Lottery winners will now undergo a more intensive screening process before receiving state licenses to sell recreational marijuana, made legal by the voter-approved Initiative 502.
The businesses were drawn randomly from lists of pre-approved applicants in jurisdictions that have been allocated pot shops by the Liquor Board.
They were ranked in order of the draw. The state will now do background checks on the lottery winners and will more thoroughly review their business plans.
If winning applicants do not pass the screening process, the state will then go through the same process with the next-ranked applicant.
The first retail shops are expected to open in July.
The state allotted Clallam County six retail stores: two in Port Angeles, one in Sequim and three anywhere else.
It will allow Jefferson County four retail cannabis stores: one in Port Townsend and three anywhere else.
Sequim and Port Townsend have put moratoria on allowing pot businesses to set up shop in their city limits.
If they pass the screening process, the following businesses have been chosen by the state to operate retail marijuana stores on the Peninsula:
■ Clallam County unincorporated: The Hidden Bush, 2840 E. U.S. Highway 101, Port Angeles; High Grade Organics, 100 LaPush Road, Suite 602, Forks; Weed-R-Us, 2941 E. U.S. Highway 101, Port Angeles.
■ Jefferson County unincorporated: Sea Change Cannabis, 282332 U.S. Highway 101, Port Townsend; Chimacum Cannabis, 1473 Chimacum Road, Building 1, Suite A, Chimacum; Herbal Access, 661 Ness Corner Road, Port Hadlock.
■ City of Port Angeles: Pacific Education, 536 Marine Drive, Suite B; Sparket, 1403 E. First St.
■ City of Port Townsend: Peninsula Herbal 1433 W. Sims Way, unit B.

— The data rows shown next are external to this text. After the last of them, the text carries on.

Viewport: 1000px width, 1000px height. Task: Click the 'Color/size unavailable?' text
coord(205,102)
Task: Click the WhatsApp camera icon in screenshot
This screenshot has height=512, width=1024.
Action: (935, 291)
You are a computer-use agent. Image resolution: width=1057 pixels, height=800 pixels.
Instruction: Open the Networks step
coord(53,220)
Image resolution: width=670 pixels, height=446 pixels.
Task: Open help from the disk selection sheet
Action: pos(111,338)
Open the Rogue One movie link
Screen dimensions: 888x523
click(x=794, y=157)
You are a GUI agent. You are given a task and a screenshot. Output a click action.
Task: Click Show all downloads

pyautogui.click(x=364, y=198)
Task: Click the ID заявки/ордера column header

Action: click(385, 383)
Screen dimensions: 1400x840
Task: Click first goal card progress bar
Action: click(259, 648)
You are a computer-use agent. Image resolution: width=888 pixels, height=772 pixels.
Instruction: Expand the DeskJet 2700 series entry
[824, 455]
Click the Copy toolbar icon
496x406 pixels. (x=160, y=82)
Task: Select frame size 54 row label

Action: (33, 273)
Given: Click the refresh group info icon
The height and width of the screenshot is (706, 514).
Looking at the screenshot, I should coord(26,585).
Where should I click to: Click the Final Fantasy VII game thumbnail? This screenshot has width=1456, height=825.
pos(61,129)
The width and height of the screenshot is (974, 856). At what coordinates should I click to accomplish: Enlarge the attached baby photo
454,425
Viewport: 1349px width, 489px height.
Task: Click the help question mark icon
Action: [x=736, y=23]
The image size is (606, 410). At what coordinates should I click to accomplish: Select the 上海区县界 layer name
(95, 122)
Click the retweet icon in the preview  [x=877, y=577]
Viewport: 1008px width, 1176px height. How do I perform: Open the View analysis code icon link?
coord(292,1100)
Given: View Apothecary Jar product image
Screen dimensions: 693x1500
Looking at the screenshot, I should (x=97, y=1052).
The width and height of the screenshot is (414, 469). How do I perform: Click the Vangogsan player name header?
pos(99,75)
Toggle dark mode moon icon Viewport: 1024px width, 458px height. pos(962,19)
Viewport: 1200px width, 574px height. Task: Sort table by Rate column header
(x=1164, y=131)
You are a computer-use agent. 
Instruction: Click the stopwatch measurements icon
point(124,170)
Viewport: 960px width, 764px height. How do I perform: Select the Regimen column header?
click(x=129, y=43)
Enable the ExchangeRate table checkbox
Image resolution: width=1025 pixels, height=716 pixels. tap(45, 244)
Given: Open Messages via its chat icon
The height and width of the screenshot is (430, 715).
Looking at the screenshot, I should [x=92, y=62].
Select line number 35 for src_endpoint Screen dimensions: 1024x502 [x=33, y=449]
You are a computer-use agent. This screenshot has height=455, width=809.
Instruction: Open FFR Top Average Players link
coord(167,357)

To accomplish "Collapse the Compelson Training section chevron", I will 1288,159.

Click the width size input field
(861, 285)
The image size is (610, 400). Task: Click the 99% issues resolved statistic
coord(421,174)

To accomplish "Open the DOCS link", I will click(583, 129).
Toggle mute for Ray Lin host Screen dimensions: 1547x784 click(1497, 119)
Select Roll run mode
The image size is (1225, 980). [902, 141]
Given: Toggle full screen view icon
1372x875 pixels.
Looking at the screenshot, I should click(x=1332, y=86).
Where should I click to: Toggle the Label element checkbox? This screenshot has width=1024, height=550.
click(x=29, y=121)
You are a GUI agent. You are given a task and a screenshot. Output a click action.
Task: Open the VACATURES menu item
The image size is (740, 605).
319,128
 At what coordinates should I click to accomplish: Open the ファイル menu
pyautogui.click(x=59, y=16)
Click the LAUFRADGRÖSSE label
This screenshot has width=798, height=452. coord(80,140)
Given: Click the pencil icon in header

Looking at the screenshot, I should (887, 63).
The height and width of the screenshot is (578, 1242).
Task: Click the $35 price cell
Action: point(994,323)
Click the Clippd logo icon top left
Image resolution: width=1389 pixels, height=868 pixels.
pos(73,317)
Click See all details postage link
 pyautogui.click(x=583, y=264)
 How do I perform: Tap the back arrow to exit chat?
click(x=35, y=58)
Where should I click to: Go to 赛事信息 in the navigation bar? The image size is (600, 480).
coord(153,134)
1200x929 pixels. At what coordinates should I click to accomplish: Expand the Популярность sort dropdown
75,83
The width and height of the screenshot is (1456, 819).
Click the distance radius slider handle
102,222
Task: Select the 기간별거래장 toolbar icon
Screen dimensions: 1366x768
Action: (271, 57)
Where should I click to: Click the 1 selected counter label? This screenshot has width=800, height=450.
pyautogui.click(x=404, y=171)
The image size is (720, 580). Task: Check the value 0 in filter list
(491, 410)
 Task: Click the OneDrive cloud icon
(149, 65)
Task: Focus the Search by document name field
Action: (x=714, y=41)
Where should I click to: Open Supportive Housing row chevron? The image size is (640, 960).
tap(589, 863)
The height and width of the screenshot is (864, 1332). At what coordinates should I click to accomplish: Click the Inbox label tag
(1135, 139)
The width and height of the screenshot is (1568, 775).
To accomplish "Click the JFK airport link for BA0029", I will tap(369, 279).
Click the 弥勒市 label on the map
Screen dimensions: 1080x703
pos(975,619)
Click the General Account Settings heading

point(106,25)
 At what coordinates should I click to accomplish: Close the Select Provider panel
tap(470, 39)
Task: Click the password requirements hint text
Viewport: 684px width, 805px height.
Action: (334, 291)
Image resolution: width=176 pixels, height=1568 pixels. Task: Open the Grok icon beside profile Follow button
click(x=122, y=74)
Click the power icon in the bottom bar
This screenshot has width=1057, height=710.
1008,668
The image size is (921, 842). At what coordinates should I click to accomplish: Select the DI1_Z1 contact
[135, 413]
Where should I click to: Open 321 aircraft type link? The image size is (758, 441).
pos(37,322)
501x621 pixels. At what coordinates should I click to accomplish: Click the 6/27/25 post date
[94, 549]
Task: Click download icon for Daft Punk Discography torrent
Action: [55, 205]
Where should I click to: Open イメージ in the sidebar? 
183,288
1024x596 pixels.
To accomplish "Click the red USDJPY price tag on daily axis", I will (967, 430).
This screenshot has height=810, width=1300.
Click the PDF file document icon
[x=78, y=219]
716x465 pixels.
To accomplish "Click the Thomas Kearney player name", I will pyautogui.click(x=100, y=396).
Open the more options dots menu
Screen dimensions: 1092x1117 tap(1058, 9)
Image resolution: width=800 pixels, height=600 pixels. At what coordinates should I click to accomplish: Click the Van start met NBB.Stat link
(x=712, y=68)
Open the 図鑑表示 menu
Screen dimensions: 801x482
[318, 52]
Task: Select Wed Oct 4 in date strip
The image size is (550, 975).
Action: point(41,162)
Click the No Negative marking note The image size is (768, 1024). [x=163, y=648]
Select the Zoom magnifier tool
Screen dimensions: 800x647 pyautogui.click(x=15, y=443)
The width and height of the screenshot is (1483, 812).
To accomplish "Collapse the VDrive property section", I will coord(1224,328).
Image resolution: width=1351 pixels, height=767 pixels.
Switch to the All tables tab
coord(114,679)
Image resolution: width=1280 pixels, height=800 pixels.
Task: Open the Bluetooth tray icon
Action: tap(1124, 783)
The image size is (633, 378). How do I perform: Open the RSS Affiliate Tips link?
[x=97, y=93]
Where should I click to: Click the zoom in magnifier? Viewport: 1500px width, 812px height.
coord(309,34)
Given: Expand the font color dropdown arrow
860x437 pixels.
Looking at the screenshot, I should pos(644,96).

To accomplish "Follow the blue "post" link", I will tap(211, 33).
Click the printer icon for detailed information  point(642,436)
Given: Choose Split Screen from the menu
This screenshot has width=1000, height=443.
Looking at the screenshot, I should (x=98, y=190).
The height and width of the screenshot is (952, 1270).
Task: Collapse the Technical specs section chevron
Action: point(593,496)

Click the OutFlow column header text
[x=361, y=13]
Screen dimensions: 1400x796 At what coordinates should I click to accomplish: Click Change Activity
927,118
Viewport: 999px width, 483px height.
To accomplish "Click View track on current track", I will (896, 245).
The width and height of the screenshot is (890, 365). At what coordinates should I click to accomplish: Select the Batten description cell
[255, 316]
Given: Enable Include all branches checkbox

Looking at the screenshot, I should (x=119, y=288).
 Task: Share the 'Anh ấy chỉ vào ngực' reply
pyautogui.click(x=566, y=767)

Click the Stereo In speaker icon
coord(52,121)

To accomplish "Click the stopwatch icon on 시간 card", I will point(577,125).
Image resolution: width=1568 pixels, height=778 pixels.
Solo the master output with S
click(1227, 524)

■ City of Sequim: Emanon Systems Inc., 755 W. Washington St. Suite C.
There were 12 applicants in the Clallam County lottery, five in the Jefferson County lottery, eight in Port Angeles, four in Port Townsend and five in Sequim.
The state held the lottery because 1,170 applications had passed initial screenings to run the 334 stores the state is initially allowing.
State-run lotteries determined who would get first crack at running pot shops in 75 jurisdictions.
The lottery was done by the Social and Economic Sciences Research Center of Washington State University and the accounting firm for Washington's Lottery, Kraght-Snell of Seattle, last week.
There are multiple requirements for licensure. An applicant must pass a criminal history and financial investigation as well as have a location that is not within 1,000 feet of a school, park or other area specified by Initiative 502 as places where children congregate.
The retail shops will be supplied by state-licensed producers and processors.
As of April 29, the Liquor Board has issued 25 producer and processor licenses, including two on the North Olympic Peninsula: Tropic Grow in Dungeness and Peninsula Cannabis in Port Angeles.